# Work task
Across all the records, filter for lines with the word "computer" and copy them.

# Source material

================

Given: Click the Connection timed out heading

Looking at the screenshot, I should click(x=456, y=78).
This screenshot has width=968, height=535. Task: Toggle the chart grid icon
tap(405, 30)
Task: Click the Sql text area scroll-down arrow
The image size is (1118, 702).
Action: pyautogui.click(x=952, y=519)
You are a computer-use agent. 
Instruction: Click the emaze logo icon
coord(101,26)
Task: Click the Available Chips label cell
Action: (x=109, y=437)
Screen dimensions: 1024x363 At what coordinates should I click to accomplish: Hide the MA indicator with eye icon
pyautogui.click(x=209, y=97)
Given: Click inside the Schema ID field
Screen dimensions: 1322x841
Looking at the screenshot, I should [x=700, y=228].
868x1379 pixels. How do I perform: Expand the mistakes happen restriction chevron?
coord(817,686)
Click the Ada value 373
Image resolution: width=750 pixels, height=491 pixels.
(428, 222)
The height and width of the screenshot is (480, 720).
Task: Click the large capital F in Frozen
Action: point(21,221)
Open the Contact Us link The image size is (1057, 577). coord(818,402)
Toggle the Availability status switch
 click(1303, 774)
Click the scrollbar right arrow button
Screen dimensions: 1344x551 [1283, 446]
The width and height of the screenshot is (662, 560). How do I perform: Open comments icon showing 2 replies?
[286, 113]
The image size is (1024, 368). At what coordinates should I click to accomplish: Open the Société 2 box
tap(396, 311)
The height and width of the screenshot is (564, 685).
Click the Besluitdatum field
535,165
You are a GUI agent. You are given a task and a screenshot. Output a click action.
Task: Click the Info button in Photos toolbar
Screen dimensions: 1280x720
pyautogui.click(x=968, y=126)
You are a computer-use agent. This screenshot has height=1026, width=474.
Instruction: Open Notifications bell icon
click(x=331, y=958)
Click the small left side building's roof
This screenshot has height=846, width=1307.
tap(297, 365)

================

# Written reply
You are a computer-use agent. 
You are a computer-use agent. This screenshot has height=1026, width=474.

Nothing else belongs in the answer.